Stanley Fischer should have proven that he means to crush inflation. He should have raised interest rates for June by 0.5%, but he elected to raise the rate by a mere 0.25%. His mistake will cost dearly.
When you have to cut off the cat's tail, you don't do it slice by slice. You make one cut. It hurts less. Now Fischer will have to raise interest rates again next month, too.
He know he erred when he raised interest rates twice, each time by half a percent, in March and April this year. Fischer had relied on two assumptions that turned out to be wrong.
He assumed that the U.S. crisis would hit the Israeli economy hard, that the local economy would also slow and as a result, inflationary pressures jacking up prices would abate. It didn't happen. Israel's economy isn't slowing: GDP grew by 5.4% in the first quarter.
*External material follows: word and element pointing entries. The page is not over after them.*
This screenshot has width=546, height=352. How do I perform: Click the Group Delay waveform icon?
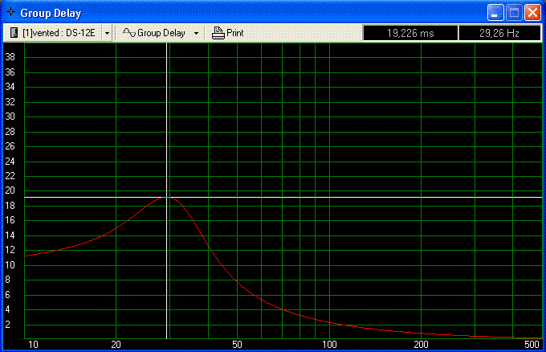point(128,33)
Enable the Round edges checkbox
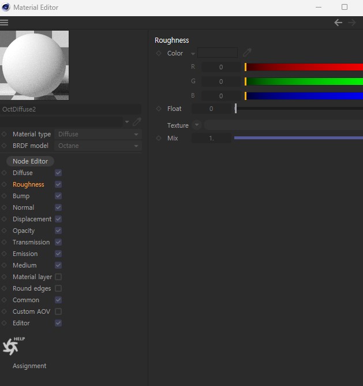Viewport: 363px width, 386px height. click(x=58, y=288)
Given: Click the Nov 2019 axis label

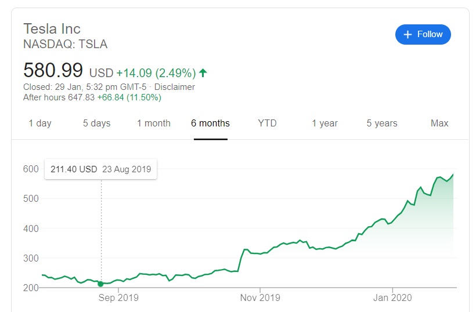Looking at the screenshot, I should (260, 298).
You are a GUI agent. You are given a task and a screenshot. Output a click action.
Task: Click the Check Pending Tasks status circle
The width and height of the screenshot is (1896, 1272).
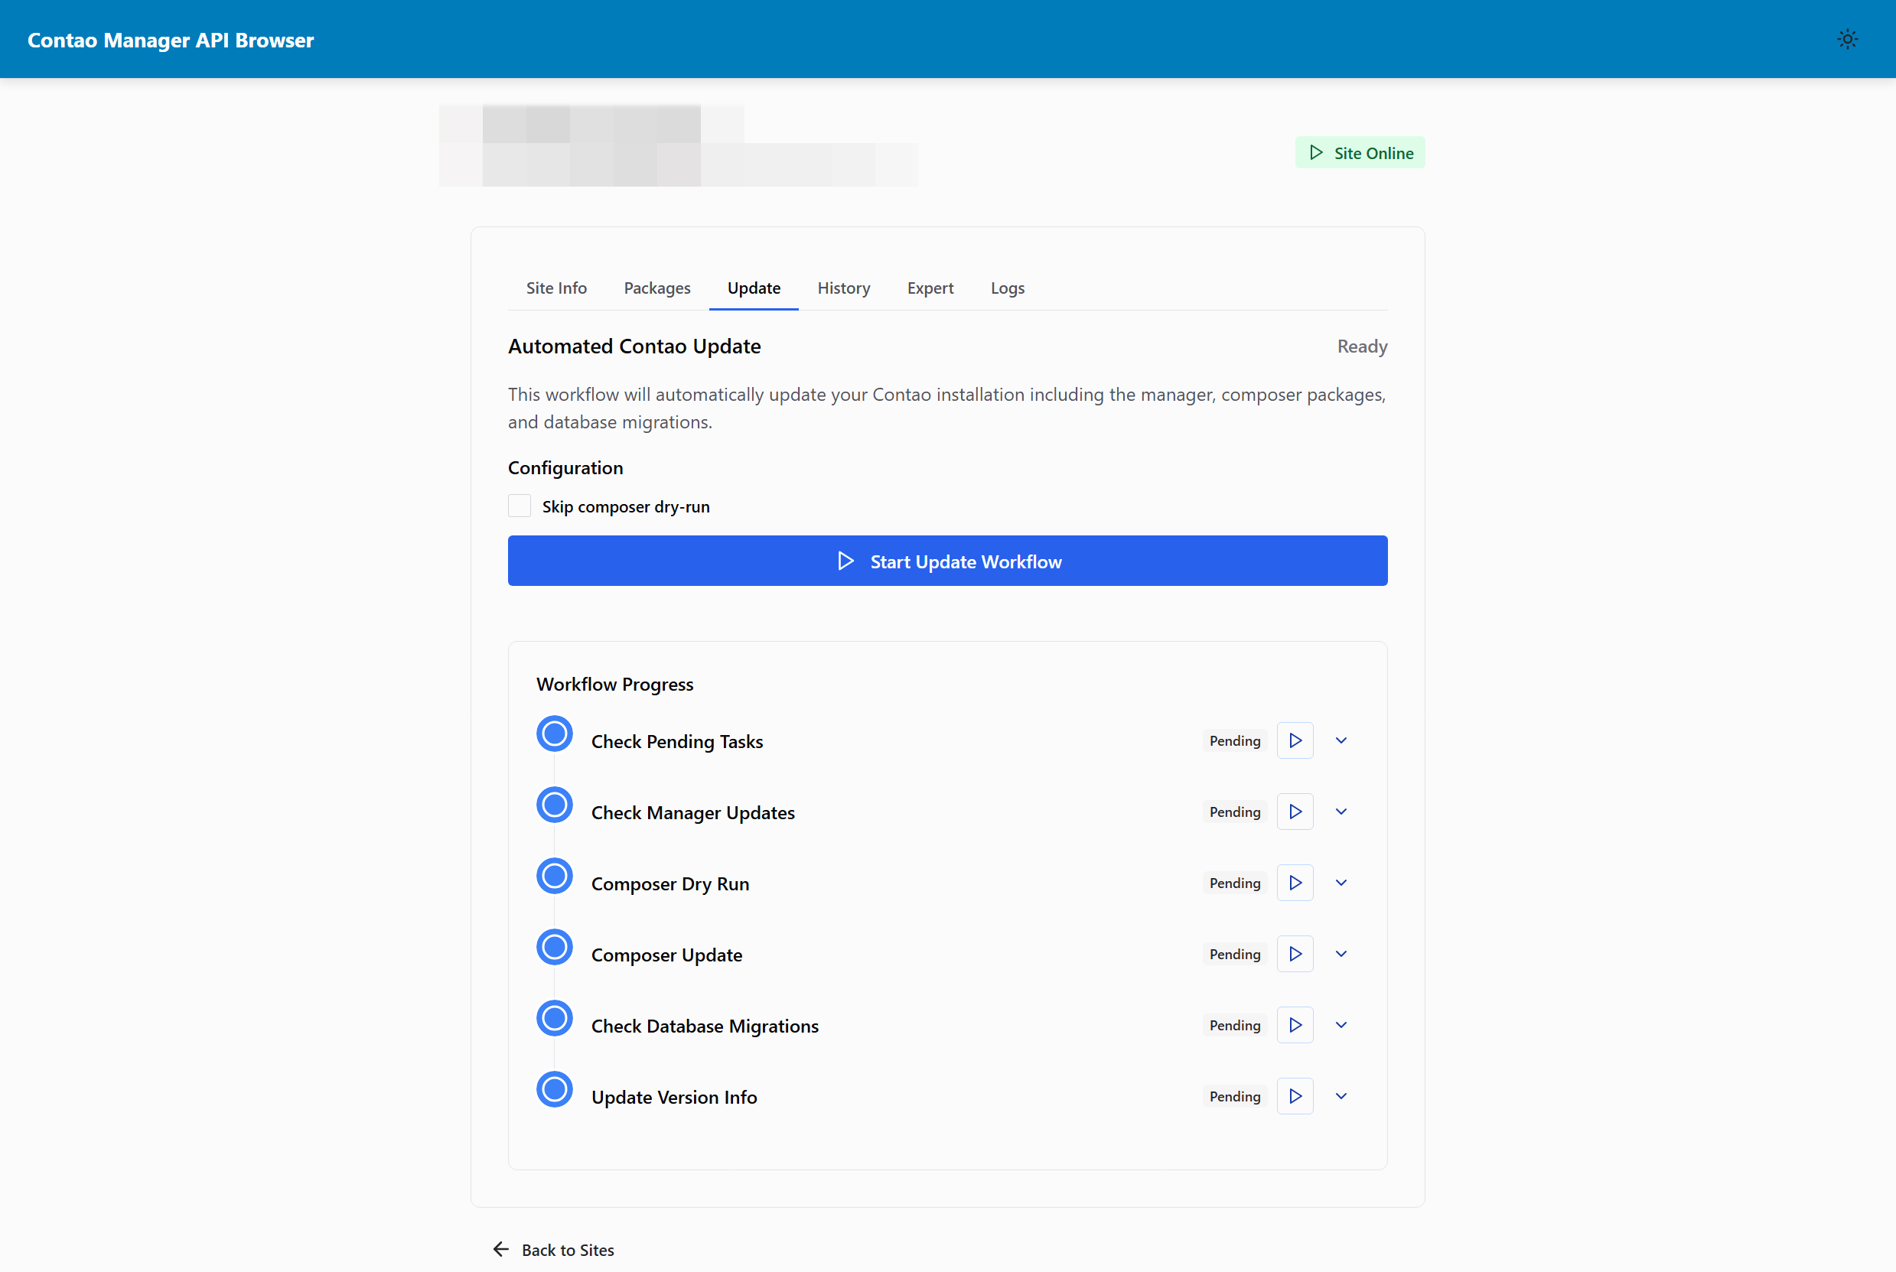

Fischer's second wrong assumption was that the price hikes were confined to fuel and food. That inflation was imported, a sort of external shock that could be fought through lowering interest rates. Fischer also thought that the troubles in the U.S. would depress prices of food and fuel, yet oil continued to climb.
Anyway, when the April consumer price index rose by 1.5%, the Bank of Israel realized that the situation was worse than it had thought. It turned out that not only food and gasoline had risen in price: almost everything had. This was classic demand-driven inflation, against which the Bank of Israel has a weapon. Raising interest rates.
In March and April, Fischer chose to tackle the fear of slowdown, which is why he cut interest and hoped that the dollar would rebound against the shekel. But the public thought the governor was abandoning the war on inflation and shifting to a policy of supporting the dollar. Thus expectations changed. Everybody began to believe that inflation would mount and therefore raised prices, not to be left behind, as it were. It was a classic case of self-fulfilling prophecy. And that's why Fischer should have taken firmer action yesterday. He should have made us really believe that inflation will recede to just 2% in the next 12 months. A quarter-percent won't do that.
Some think the hike will cause a slowdown. No:now expectations of further price hikes will continue and inflation will too, leading to wage demands and strikes.